Our thinking about personal finance needs to catch up with our increasing lifespans.
Making it to your late 80s is now routine. New data from the Canadian Institute of Actuaries shows a 60-year-old man is projected to live another 27.3 years, which is 2.9 years more than previous estimates; the average woman of 60 has another 29.4 years – an increase of 2.7 years. Here are five financial realities of living longer:
1. Young adults may have to choose between a house and retirement
Today's college and university graduates are savvy enough about money to know they need to start saving as soon as they're able. Between student loans and a weak job market for young adults, that's not easy. But there's another issue that hasn't been much talked about: Should young people use their savings for the down payment on a home, or for retirement?
A typical reply would be that they should save for a house, then retirement. But with houses as expensive as they are now, there may not be much money for tax-free savings accounts and registered retirement savings plans after paying household expenses.
Future pay raises won't solve this problem. Today's home buyers will need their salary increases to cover higher mortgage costs once interest rates rise. Question for further study: Will renters enjoy a better retirement in the decades ahead than home owners?
2. The best careers offer a glide path into retirement
In a world where it's common to live to age 90, it will be common for people hitting the normal retirement age to work after stepping away from full-time employment. It may be the need to stay engaged that prompts people to seek work, or it could be insufficient retirement savings. Either way, they'll be seeking work or consulting opportunities that allow flexible hours and decent pay.
Retirement can be a time to reinvent yourself, but let's recognize that it will take years to get your new career going. The quickest way to find work in retirement is to draw upon your contacts at your old job or in your profession. Everyone 50 and older should be thinking about this.
3. The old "100 minus your age" formula for setting an allocation to stocks is dead
If you're 50, this formula would dictate that you have 50 per cent of your investment portfolio in stocks and 50 per cent in bonds. This may not be aggressive enough to build enough retirement savings to last 25 or 30 years after retiring at 65.
A more effective way to divide up your portfolio would be to subtract your age from 110 to get your allocation to stocks. A case can even be made for using 120. Either way, many investors will have to find a way to get more comfortable with the stock market. Relying on bonds and guaranteed investment deposits likely won't get them where they need to go.
4. This is the dawning of the age of annuities
Sold by life insurance companies, annuities offer a lifelong stream of income. Money comes every month until you die, regardless of what the markets are doing. And yet, too many people give no serious thought to adding annuities to their mix of retirement investments.

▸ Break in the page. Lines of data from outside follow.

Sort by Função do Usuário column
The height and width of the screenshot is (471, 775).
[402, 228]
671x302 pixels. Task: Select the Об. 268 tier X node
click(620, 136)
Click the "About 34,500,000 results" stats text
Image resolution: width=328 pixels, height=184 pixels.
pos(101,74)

Annuities may not produce the best possible return on your invested dollars, but they compensate with their zero-stress ownership experience. What a perfect complement to your more aggressive investment portfolio.
The insurance business seems ambivalent about annuities, maybe because agents make more money selling segregated funds and guaranteed minimum withdrawal products. But both individuals and advisers should give annuities more thought. That's especially true for people in families where there's a history of long lifespans.
5. You have no choice but to save more
Living longer puts a strain on your retirement savings that you can address in advance by working longer (see point No. 2), investing more aggressively (point No. 3), lowering your expectations for a retirement lifestyle or saving more. Plan to do some or all of these, but realize that saving more is the option that gives you the most freedom to do as you please.
Another reason to save more is that the government and employer role in paying for retirement is declining. That's not to say we won't get the payouts we expect, although you can't rule out anything. More likely are takeaways along the lines of what the federal government did in the 2012 budget to contain rising Old Age Security costs. Starting in 2023, the age at which OAS benefits begin starts to rise gradually to 67 from 65.